¿por qué estoy aquí?

De todos los sitios posibles donde mis pies han caminado y mis manos han tocado, de todos los lugares donde mis ojos se han posado y a los que mis oídos se han abierto, de todos los espacios que he saboreado estoy aquí. Sin mayores pretensiones, realmente… con la mayor tranquilidad de quien sabe que está donde debe, donde sus decisiones lo han conducido, donde la felicidad prometida se asoma como un proyecto que invita y me ilusiona (todavía)
No tengo una imagen de mí mismo como escolapio, al menos no una concreta, al menos no como solía hacerme imágenes de mí mismo, al menos no en la mente sola. He venido hasta aquí para descubrir y esculpir poco a poco esa misma imagen, pero no como lo que se adora y se espera conservar siempre, sino como el eterno trabajo de éxodo continuo. Ahí está mi paz, en saber que vivo en constante éxodo, salir, vivir en una tienda que hoy está aquí, pero que mañana tendrá otros derroteros, que Dios sostiene mi andar y me asombra con cada experiencia fresca de cada día. No siempre es fácil vivir así, nómada. Para mí, pues, ser escolapio es vivir en éxodo, siempre en la senda con los que andan y nos han sido confiados, no por méritos propios, nosotros hemos sido llamados por Amor a caminar, a acompañar.

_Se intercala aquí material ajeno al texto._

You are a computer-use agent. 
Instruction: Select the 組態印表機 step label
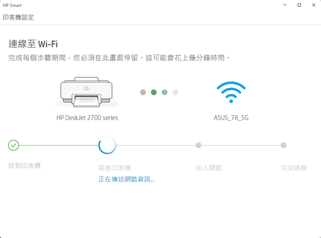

Libres para amar. El camino es difícil precisamente porque el mundo espera que seamos sedentarios, que nos apeguemos a un lugar y un modo de vida especial; que digamos que somos felices haciendo, no siendo; que todo sea relativo y nos contentemos con tener lo que nosotros creemos es bueno, digno, valioso, indispensable; que dejemos al tiempo, a la rueda de la vida, al karma, al destino, a “dios” que se encargue de aquello que está más allá de nuestra pequeña área de confort. Todo eso nos vuelve sedentarios, atados, esclavos… Nuestro llamado es a la Libertad. ¡Cuanto puede doler la libertad!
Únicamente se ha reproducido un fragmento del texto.